### PROBLEM DETAILS
Pull out each line of the records holding the string "computer".

### Items from a data source
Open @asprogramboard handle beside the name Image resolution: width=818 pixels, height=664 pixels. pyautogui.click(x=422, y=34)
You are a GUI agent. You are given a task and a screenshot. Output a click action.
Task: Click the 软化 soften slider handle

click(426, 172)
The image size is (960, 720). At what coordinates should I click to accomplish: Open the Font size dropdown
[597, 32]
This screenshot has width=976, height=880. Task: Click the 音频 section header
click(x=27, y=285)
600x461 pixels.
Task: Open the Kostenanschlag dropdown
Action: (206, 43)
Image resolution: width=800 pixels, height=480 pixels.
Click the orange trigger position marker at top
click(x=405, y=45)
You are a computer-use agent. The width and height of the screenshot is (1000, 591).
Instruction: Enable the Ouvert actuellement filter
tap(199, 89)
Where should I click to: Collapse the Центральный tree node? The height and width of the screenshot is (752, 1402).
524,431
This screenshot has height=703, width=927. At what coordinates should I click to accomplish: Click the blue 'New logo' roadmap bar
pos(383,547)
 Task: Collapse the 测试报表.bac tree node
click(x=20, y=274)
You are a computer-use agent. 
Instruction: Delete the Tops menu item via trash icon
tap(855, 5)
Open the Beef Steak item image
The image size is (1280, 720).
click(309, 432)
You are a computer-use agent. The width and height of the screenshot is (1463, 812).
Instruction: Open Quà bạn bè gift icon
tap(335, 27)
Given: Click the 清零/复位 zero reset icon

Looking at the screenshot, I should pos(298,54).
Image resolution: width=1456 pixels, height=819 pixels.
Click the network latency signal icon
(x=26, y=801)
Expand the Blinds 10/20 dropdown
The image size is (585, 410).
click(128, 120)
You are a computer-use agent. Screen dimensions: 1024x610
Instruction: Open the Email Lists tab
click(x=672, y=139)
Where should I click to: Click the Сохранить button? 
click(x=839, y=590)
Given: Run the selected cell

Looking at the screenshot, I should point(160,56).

### TASK SOLUTION
You are a computer-use agent. The width and height of the screenshot is (1000, 591).
You are a computer-use agent. 
You are a computer-use agent. The width and height of the screenshot is (1463, 812).
You are a computer-use agent. Screen dimensions: 1024x610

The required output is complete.